# Task goal
Whenever a line in the data contains "every", show that line.

# Input records
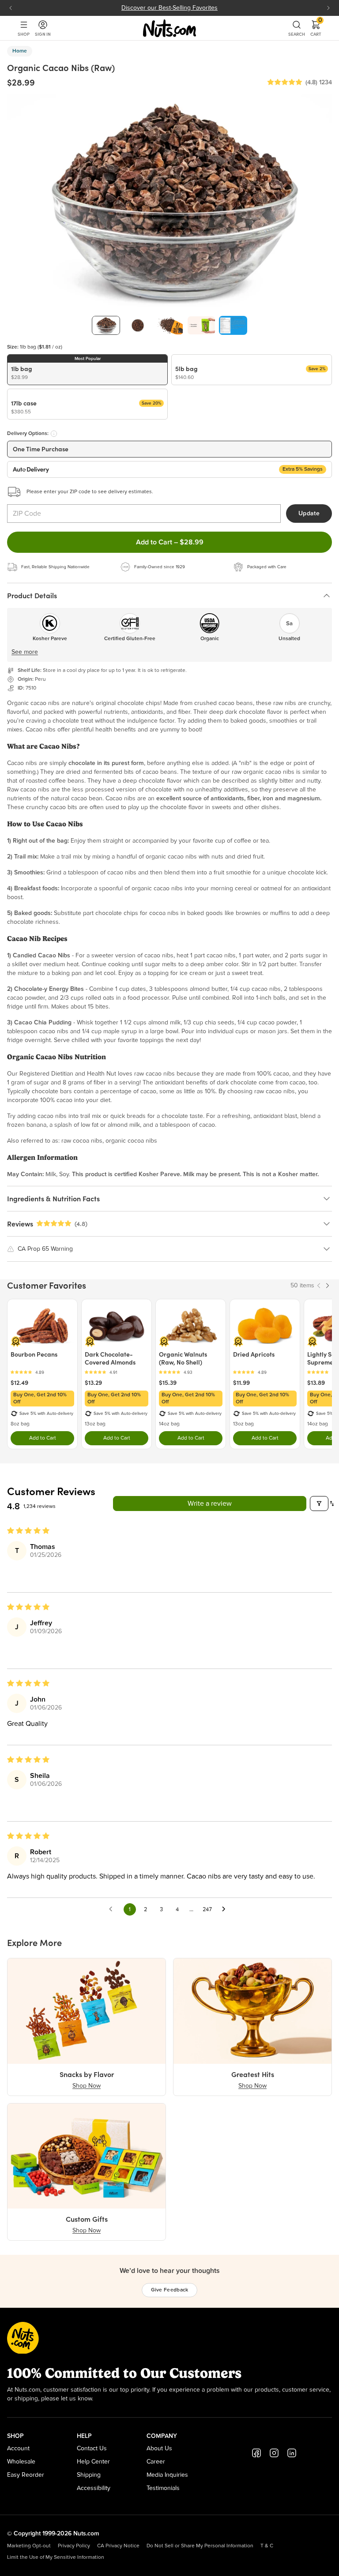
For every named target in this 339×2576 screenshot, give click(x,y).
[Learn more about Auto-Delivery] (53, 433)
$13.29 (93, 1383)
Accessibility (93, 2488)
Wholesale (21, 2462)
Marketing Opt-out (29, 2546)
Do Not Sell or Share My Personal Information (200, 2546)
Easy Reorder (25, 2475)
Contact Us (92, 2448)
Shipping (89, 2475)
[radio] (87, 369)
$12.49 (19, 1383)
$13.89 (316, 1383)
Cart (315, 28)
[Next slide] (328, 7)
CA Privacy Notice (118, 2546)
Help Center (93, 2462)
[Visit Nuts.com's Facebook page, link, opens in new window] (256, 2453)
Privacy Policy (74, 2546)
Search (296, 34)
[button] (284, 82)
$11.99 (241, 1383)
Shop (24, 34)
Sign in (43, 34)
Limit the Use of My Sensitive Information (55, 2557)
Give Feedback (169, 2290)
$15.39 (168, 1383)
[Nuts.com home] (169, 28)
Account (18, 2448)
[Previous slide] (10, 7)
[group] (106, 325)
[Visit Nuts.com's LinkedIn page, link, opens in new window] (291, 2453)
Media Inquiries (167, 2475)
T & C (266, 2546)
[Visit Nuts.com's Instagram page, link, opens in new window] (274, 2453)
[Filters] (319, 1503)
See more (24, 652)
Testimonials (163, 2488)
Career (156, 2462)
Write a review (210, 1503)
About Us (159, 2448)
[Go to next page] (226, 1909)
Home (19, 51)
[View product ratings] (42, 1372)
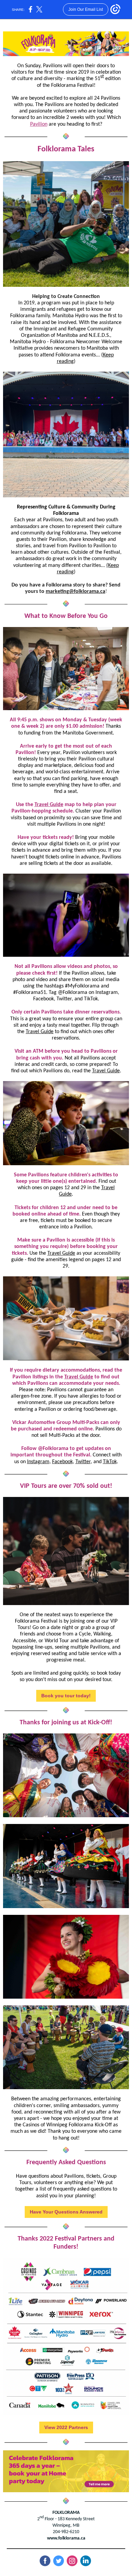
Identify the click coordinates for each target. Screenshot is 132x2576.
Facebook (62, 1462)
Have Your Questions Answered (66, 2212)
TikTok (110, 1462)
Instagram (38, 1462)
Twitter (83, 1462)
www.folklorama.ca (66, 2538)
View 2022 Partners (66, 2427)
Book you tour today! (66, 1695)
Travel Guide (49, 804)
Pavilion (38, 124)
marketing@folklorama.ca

* * *

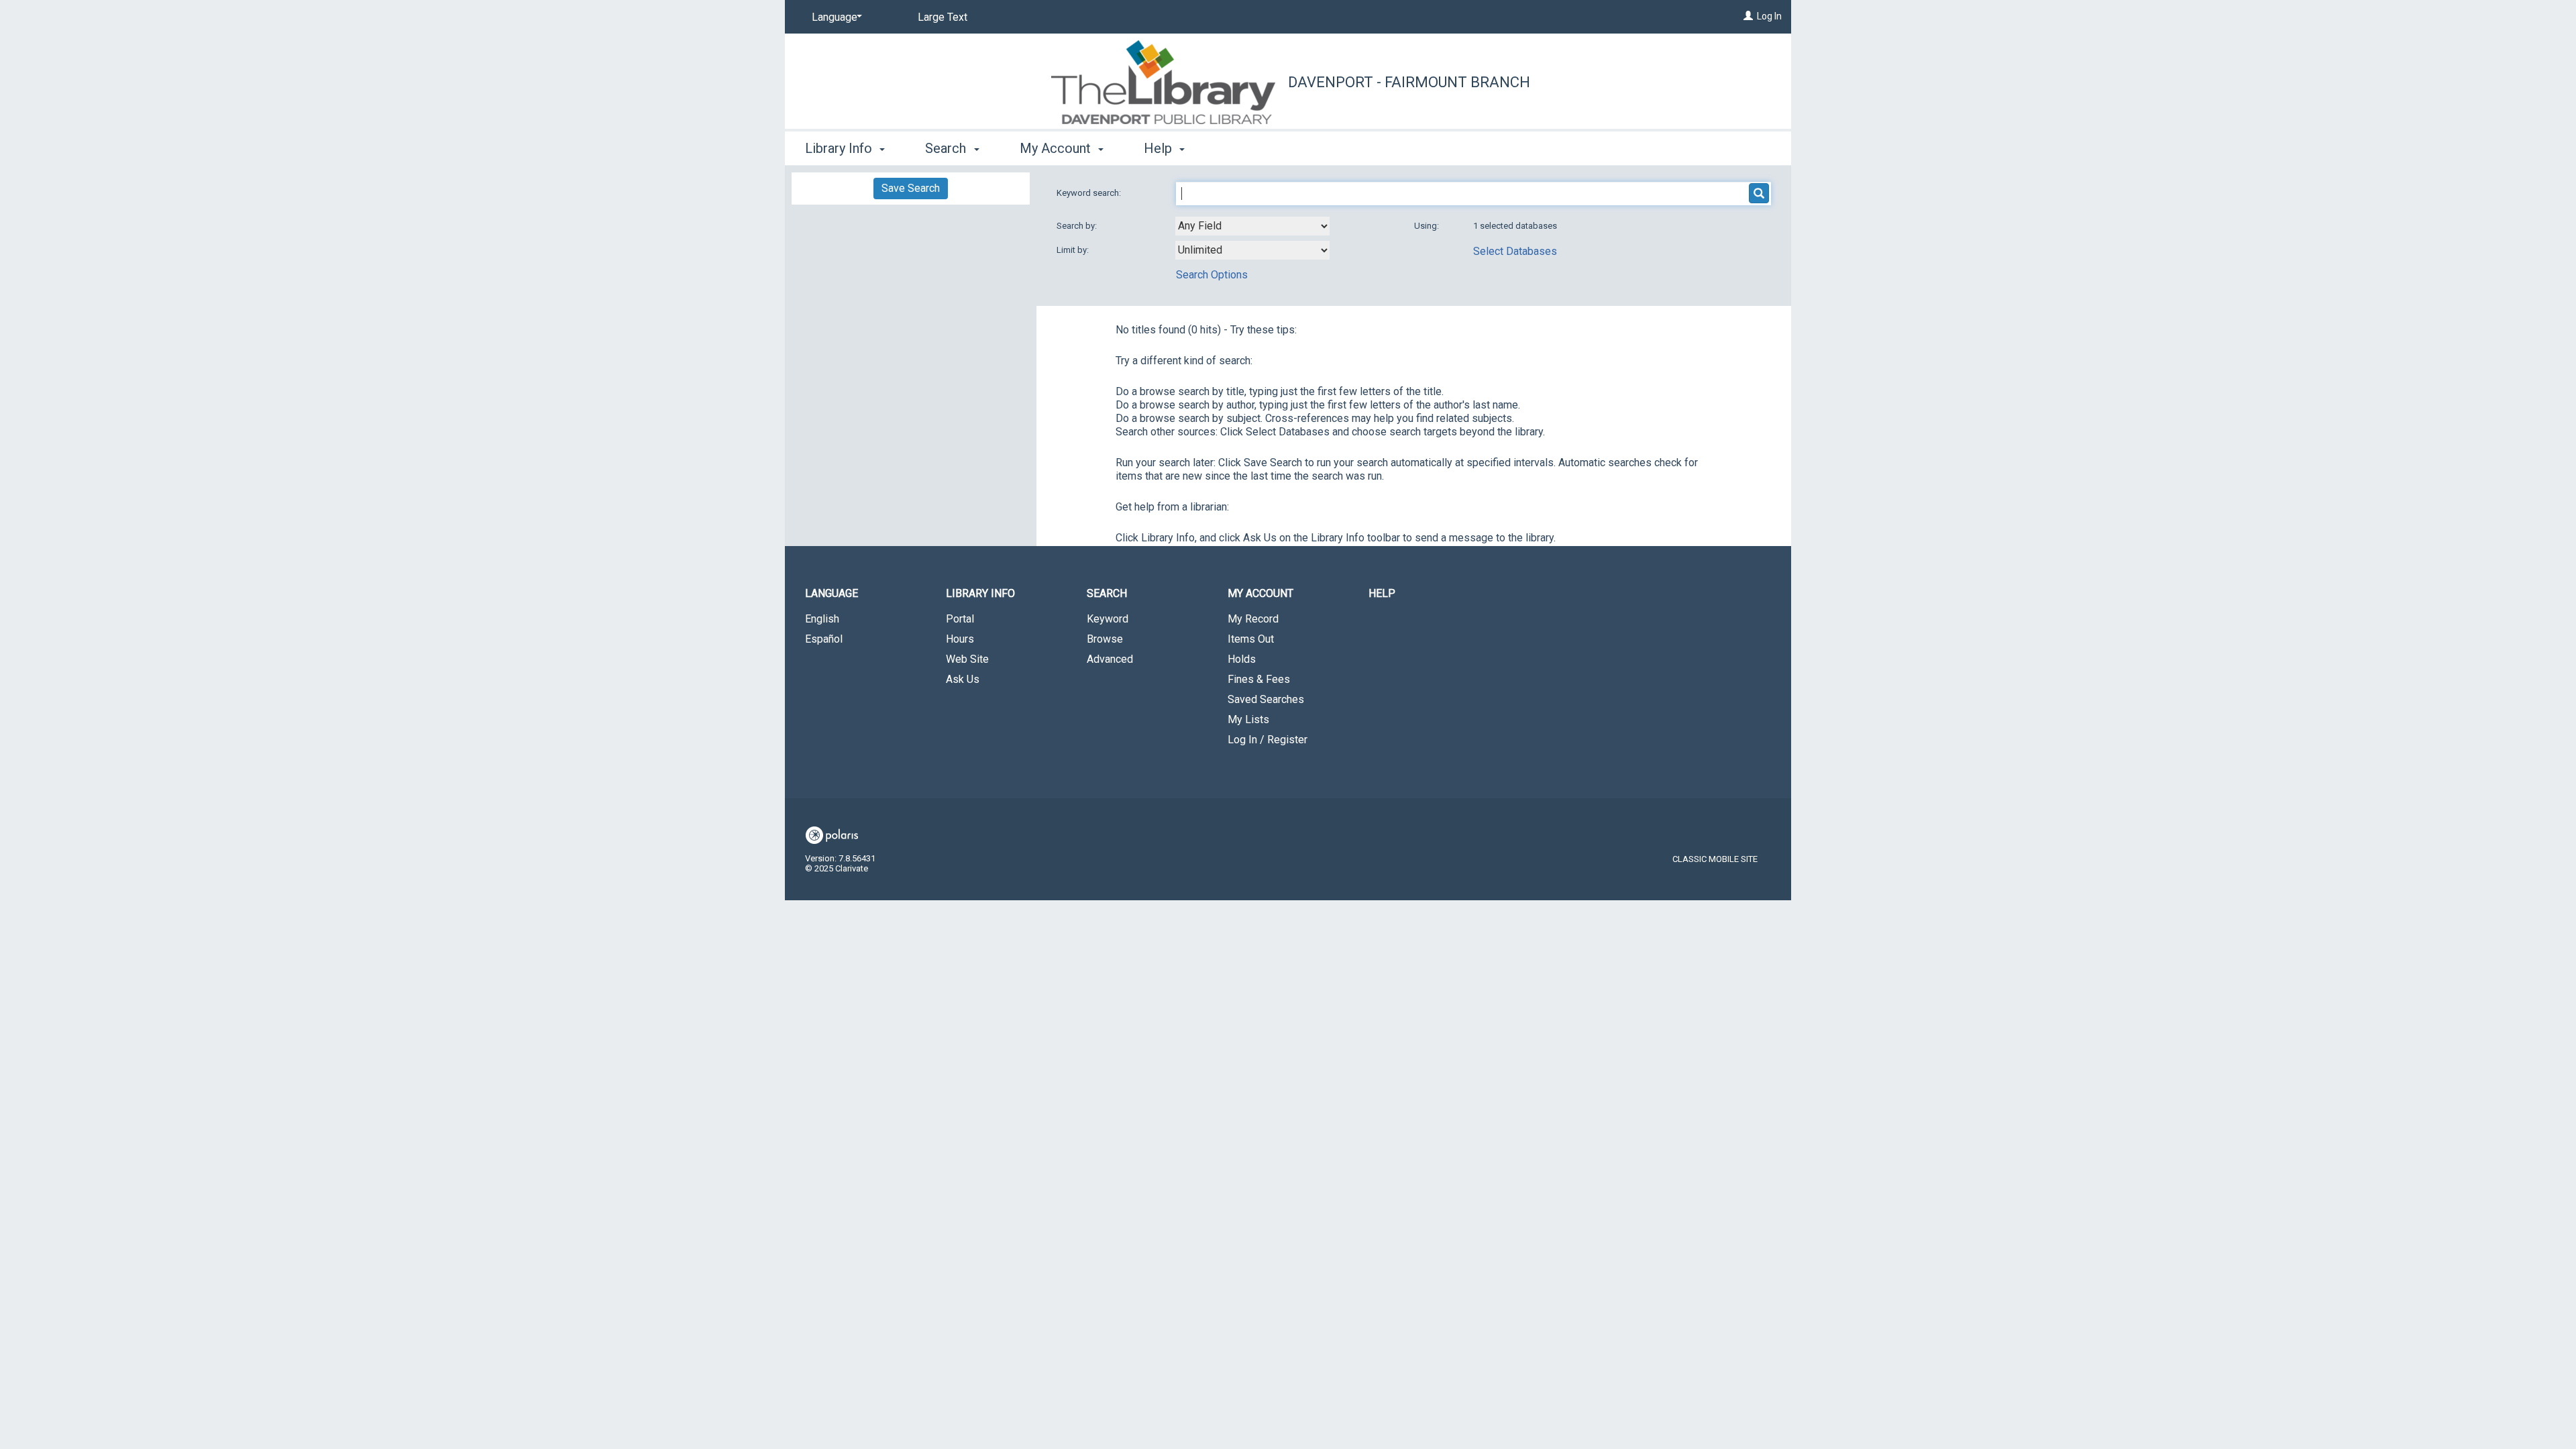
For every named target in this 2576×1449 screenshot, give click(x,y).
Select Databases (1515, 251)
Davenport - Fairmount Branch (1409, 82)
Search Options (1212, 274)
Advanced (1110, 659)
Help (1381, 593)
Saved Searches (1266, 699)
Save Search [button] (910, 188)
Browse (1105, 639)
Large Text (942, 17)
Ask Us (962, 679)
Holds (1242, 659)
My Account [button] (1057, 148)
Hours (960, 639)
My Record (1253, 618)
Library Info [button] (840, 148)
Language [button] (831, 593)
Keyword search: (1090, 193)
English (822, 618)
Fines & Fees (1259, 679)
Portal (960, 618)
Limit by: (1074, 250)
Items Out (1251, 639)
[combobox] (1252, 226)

* * *

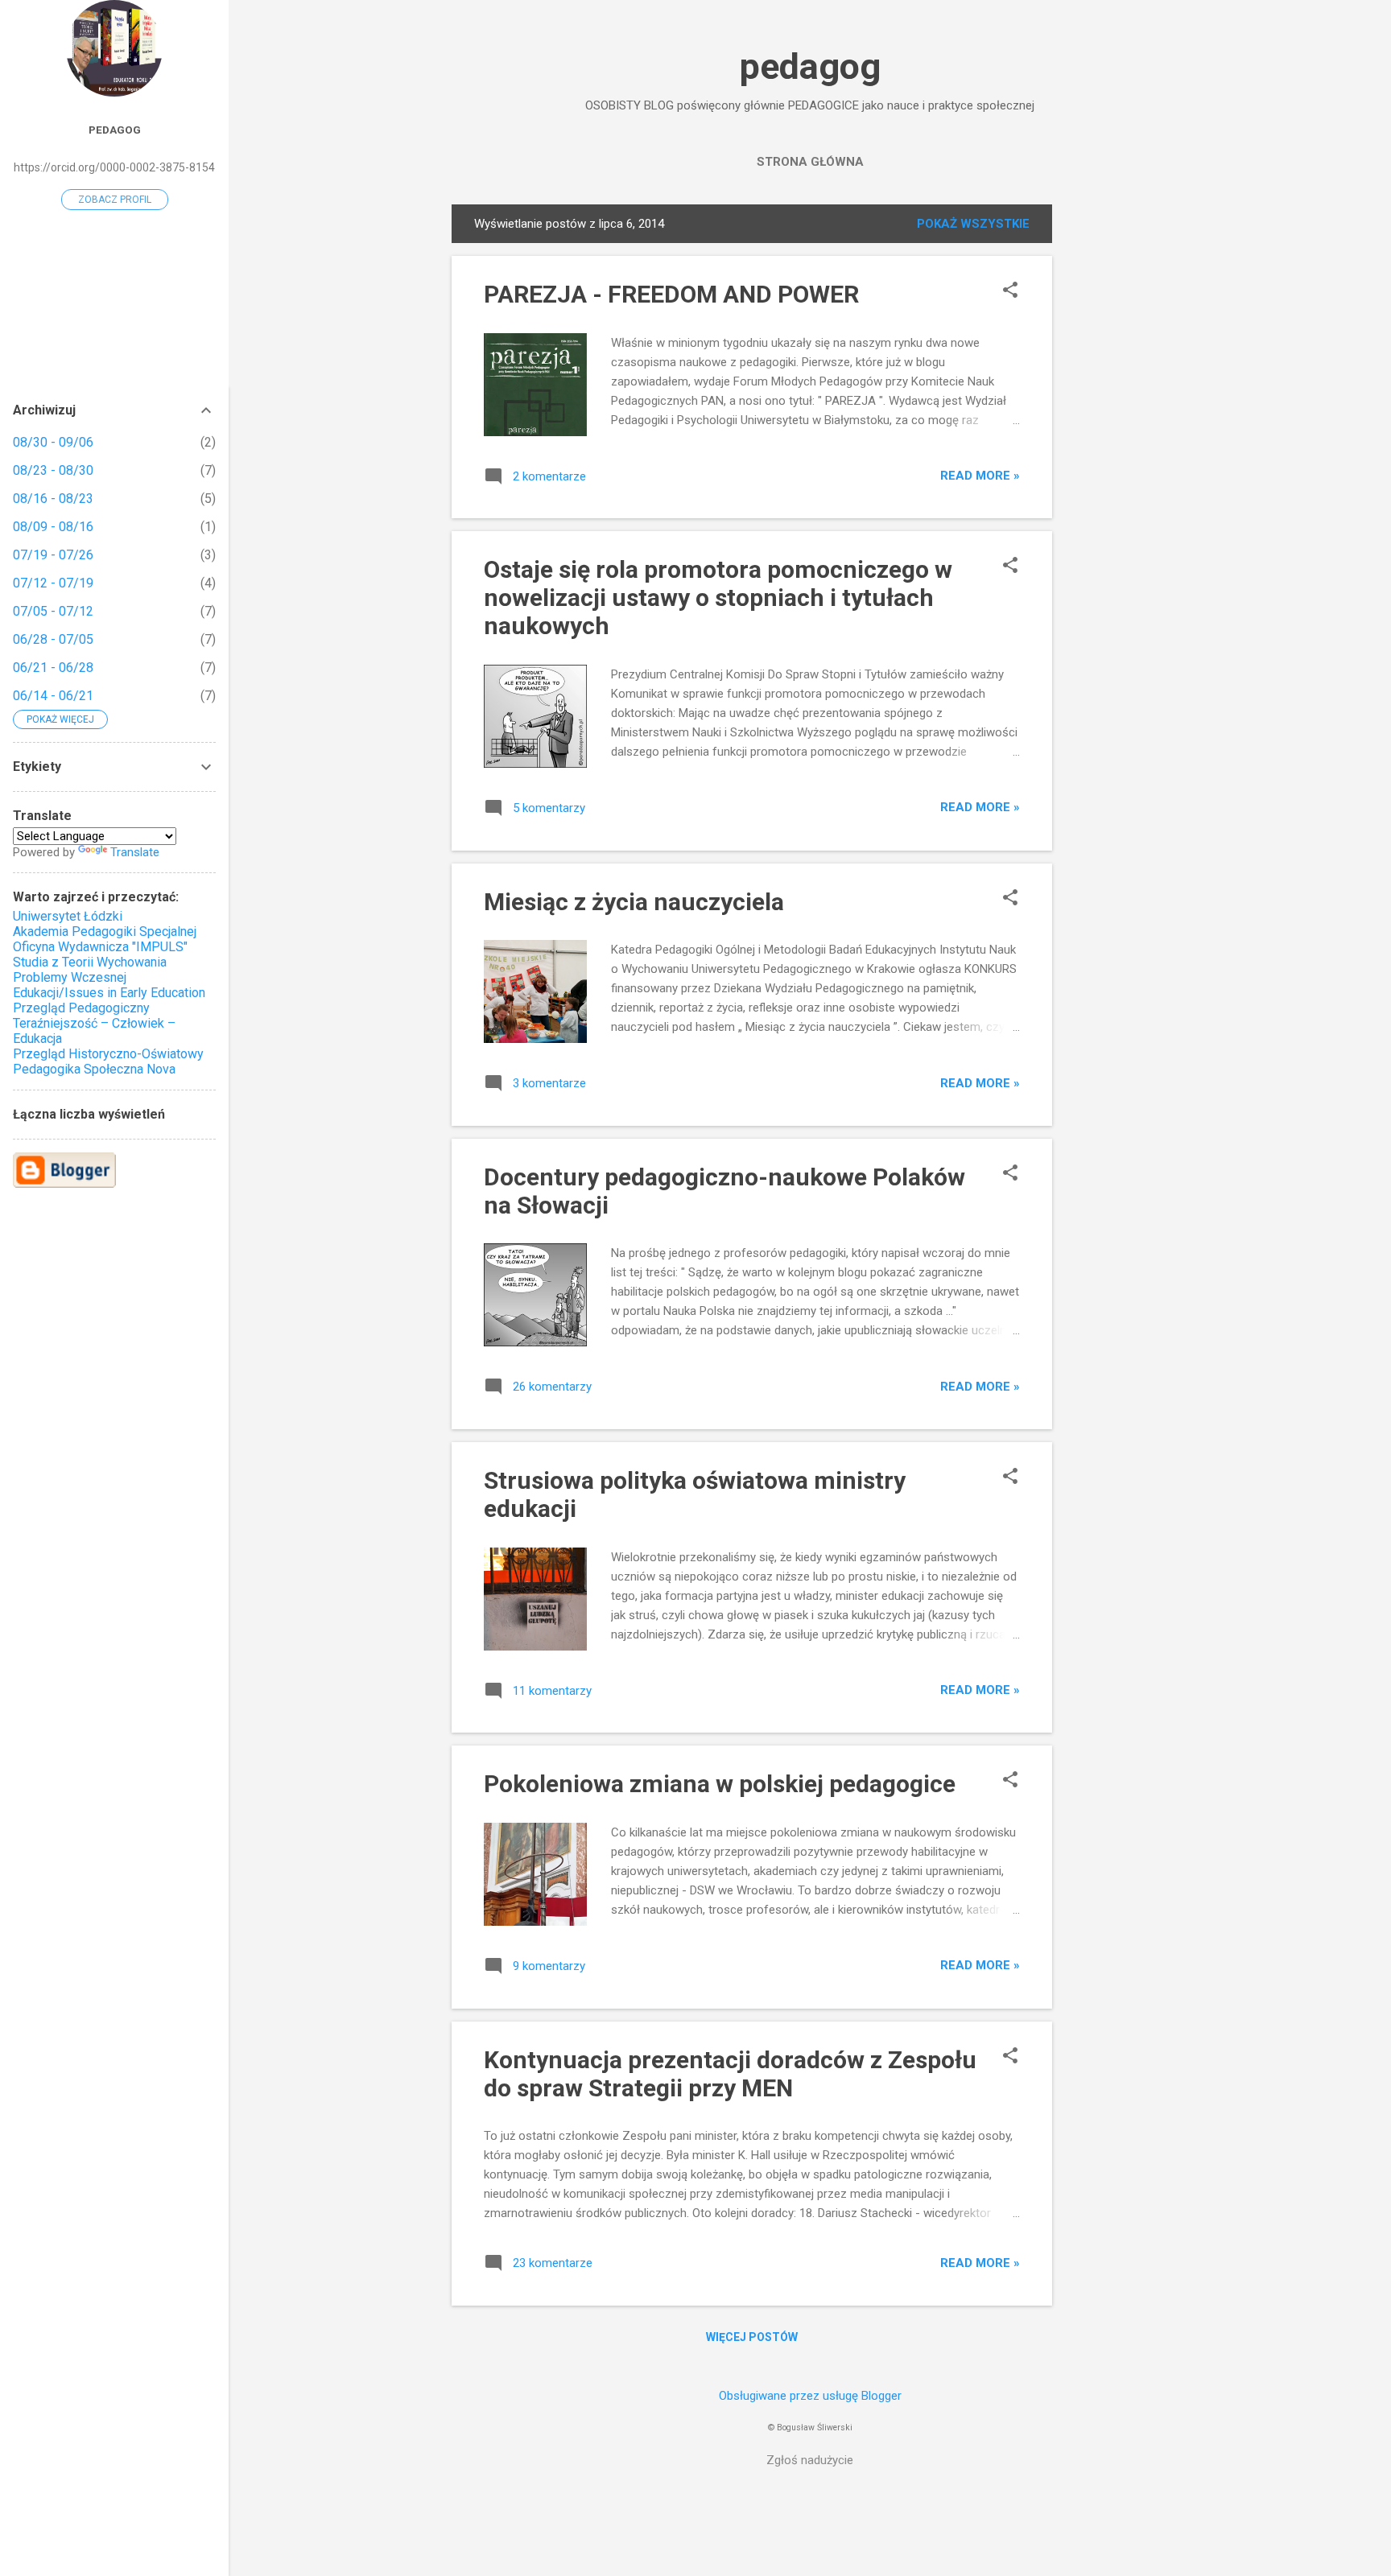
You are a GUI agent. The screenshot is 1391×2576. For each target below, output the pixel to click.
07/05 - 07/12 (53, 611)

# Exercise result
For every named target in this 339×2576 screenshot, give click(x,y).
For every named target in this 2576×1449 screenshot, give click(x,y).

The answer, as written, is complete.